Using the MemoryCache is recommended if you do not explicitly require cached objects to persist across browser sessions and are able to allocate 500KB to 1MB of Java heap memory to this cache. The default maximum size for the MemoryCache is 1MB. It is not recommended to use a maximum size for this cache of less than 512KB to avoid constant cache flooding.

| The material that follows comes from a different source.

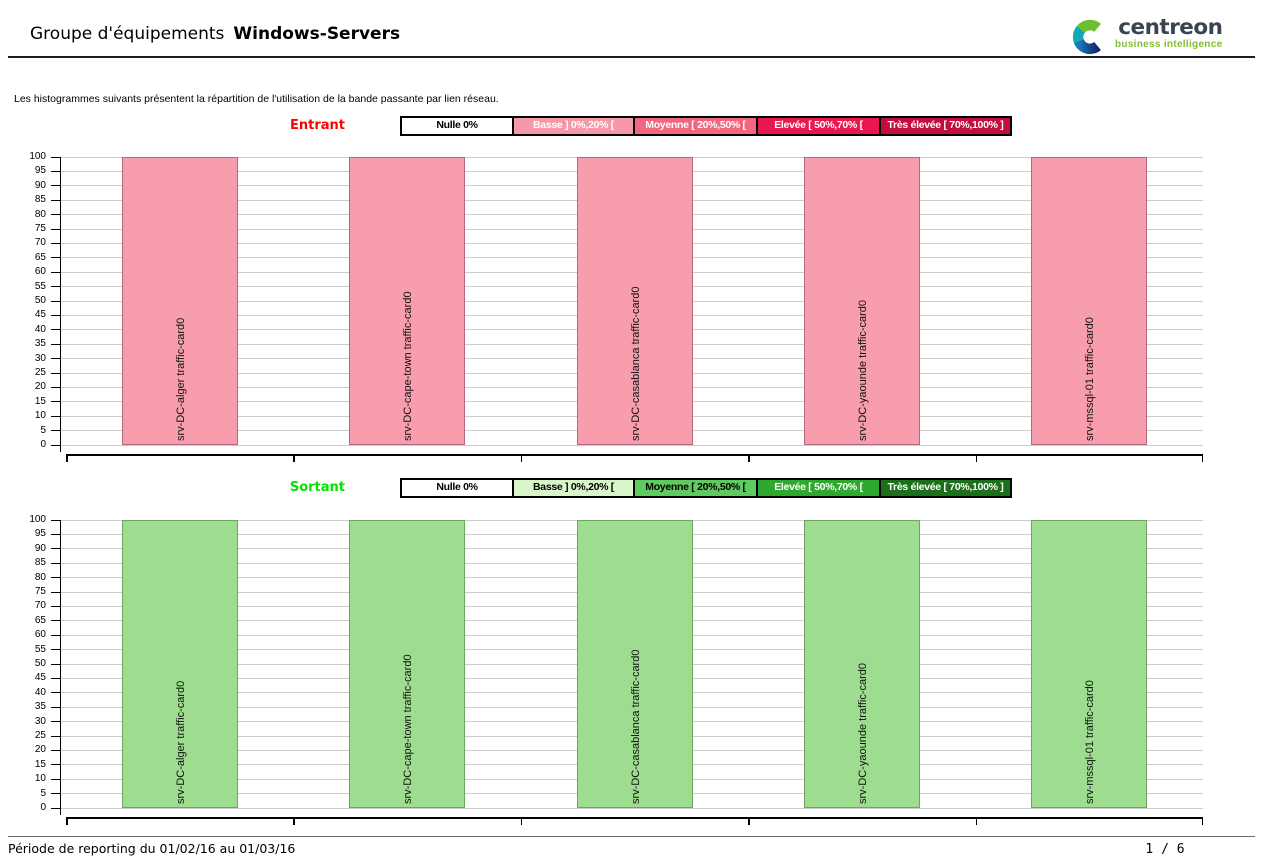 The image size is (1263, 863). What do you see at coordinates (60, 304) in the screenshot?
I see `y-axis-line` at bounding box center [60, 304].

To enable detailed logging of the MemoryCache's activities, set the following system property:

ice.net.debug.memorycache=true
 

The ice.debug.trace=true or ice.debug.debug=true system property must also be defined for logging to be enabled.

File Cache

The FileCache writes all cached resources to the local file-system. This may include HTML, image, JavaScript, CSS files, etc. The cache files persist between JVM sessions, and they are read upon startup. As long as the items in the cache files have not expired, they are used. The FileCache may be significantly slower than the MemoryCache, depending upon the speed of the platform file-system. If the FileCache fills to capacity (as specified by its maximum cache size), an LRU (Least-Recently-Used) algorithm is used to determine which cache entries should be removed from the cache to make room for new additions.

Using the FileCache is recommended if you require cached objects to persist across JVM sessions and/or you are required to cache a large amount of content (> 1MB). The default maximum size for the FileCache is 5MB, although using a much larger FileCache is possible.

At startup, the FileCache must initialize itself and the time required to do this has a linear relationship with the number of entries in the cache. On most platforms this time is not significant but may be an issue on platforms with very slow file-systems.

To enable detailed logging of the FileCache's activities set the following system property:

ice.net.debug.filecache=true
 

The ice.debug.trace=true or ice.debug.debug=true system property must also be defined for logging to be enabled.